• Activity
Below are the records; copy out every line that holds the word "icon".

• Data provided
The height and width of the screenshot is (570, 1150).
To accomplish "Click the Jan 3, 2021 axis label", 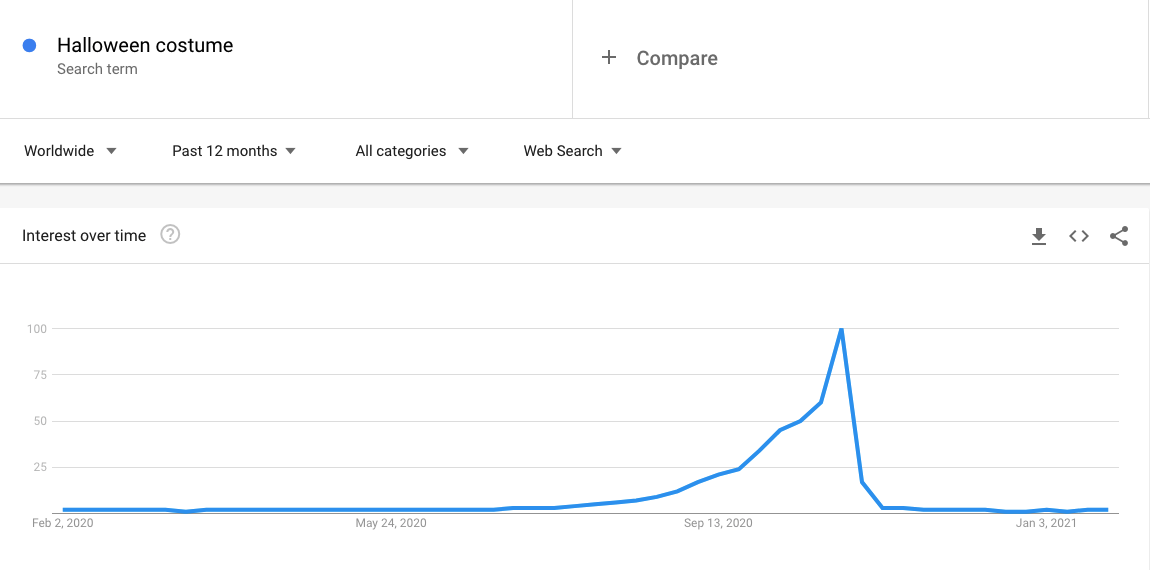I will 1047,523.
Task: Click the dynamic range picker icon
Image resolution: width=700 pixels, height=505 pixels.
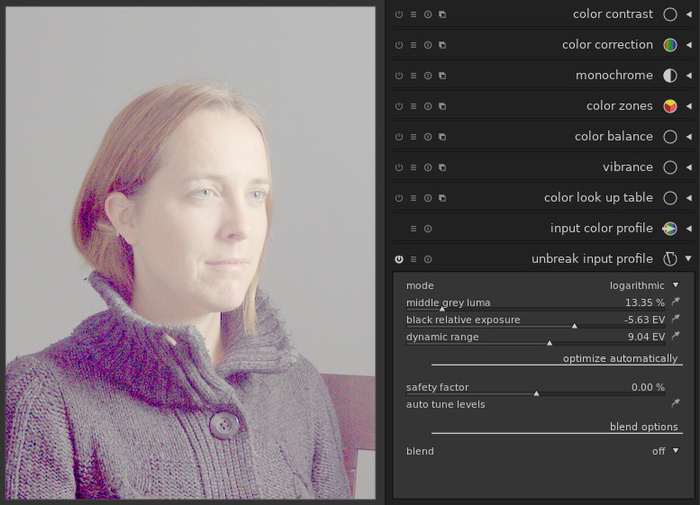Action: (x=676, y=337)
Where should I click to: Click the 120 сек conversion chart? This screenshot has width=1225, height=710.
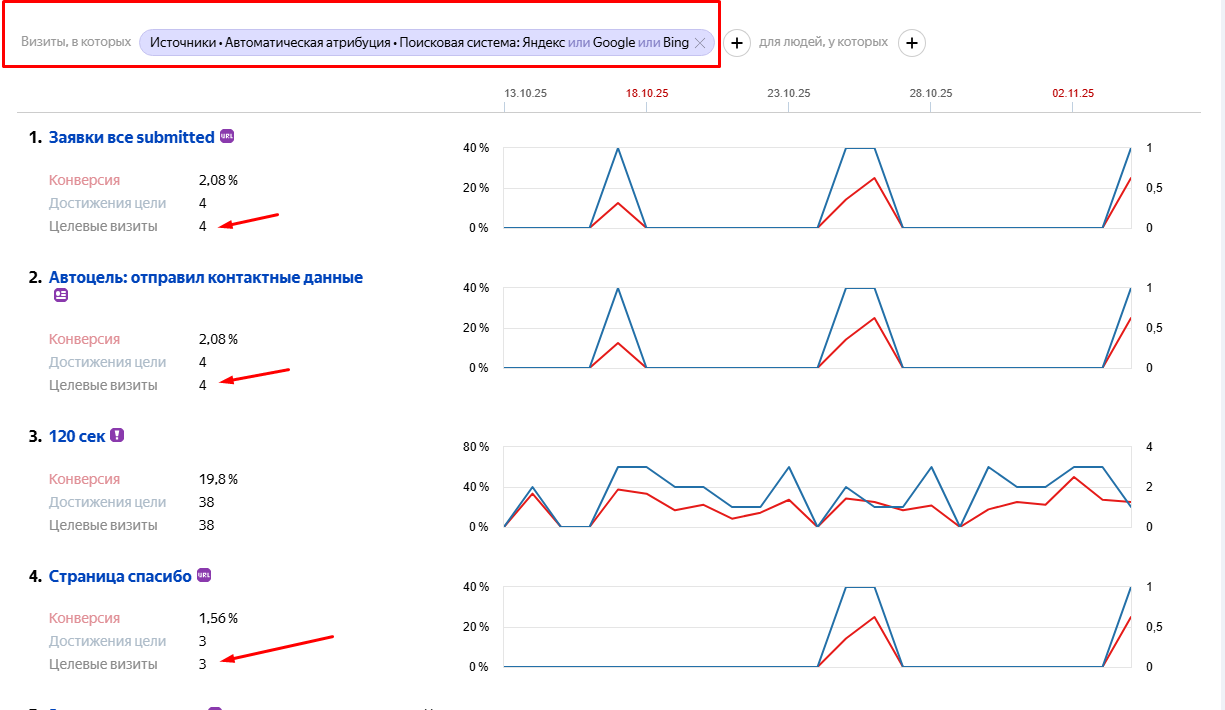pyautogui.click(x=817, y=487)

==

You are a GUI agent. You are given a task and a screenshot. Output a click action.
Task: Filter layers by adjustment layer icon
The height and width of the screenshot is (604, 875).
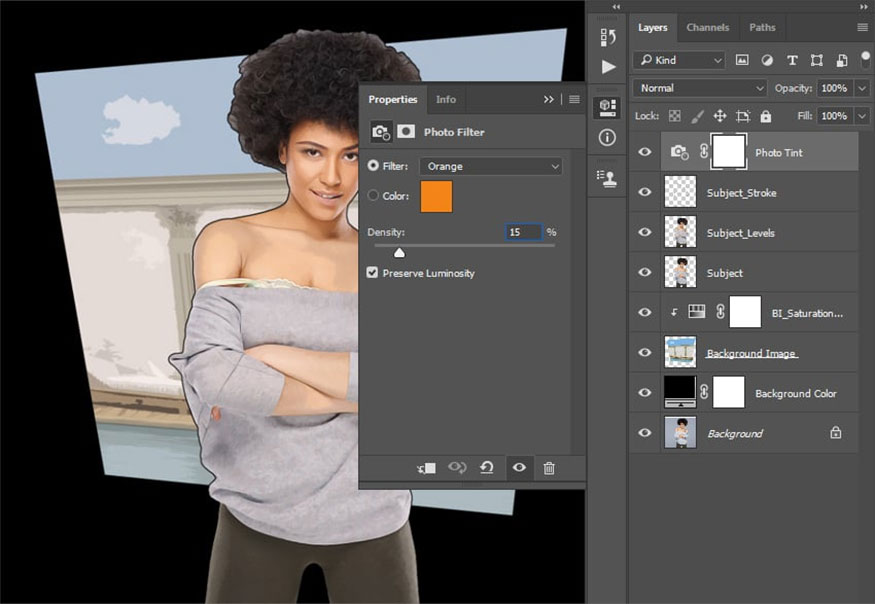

• Answer below
Task: Click the dynamic range picker icon
Task: Filter layers by adjustment layer icon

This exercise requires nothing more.